Air-sealing is a general term for the tightening of a building's envelope; locating major leaks and plugging them up. These leaks present themselves in somewhat predictable locations for the seasoned energy auditor, but there's often something we would never find without the help of our blower door and perhaps the thermal imager. For this reason, an energy audit is always recommended.
NJHES uses a variety of techniques to air-seal. We use polyurethane foam, dense-packed cellulose, caulks, and weather stripping to reduce your home's leakage. The results can be up to a 20% decrease in utility costs, and greatly improved comfort.
The drafts in some homes often leave you feeling uncomfortable even with your thermostat at unaffordable settings.
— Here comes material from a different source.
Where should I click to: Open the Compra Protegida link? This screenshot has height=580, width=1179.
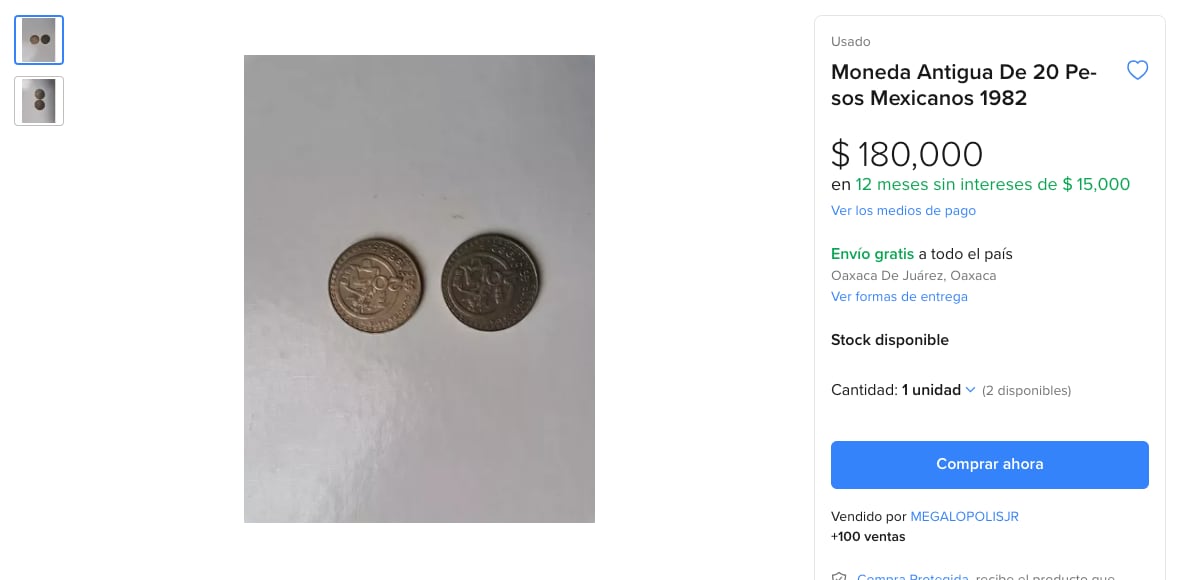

This is because every time the wind blows there is a dramatic air exchange in your home. We stop these large leaks and help make your home a consistent and cozy place.
Air Sealing sounds self explanatory and it is except for three common misconceptions.
Q: Air sealing means fixing or replacing my old windows and doors, right?
A: Well, yes and no. These two things could be a major contributor, they certainly are one of the things you feel and notice. Usually they are a minor contribution to total house leakage. There's a couple counterintuitive sources in the framing of your home that are usually guilty of the bulk of the leakage.
Q: Shouldn't a house breathe, my contractor said my house should breathe?
A: Yes it should, usually it is breathing two to three times what it should to maintain a healthy number of air exchanges per hour. In home retrofit and air-sealing work we almost never get a house to tight. Our blower door test quantifies the tightness and insures that your home stays healthy.
Q: Can I do the air-sealing in my basement to save some money?
A: No... big No. An adequate level of draft or make-up air must be preserved for your combustion appliances. When we do initial pressure diagnostics in an energy audit we can predict whether air-sealing your basement is a good idea. Although the basement is a primary source of infiltration careful attention should be paid to combustion appliances and any moisture issues in the space.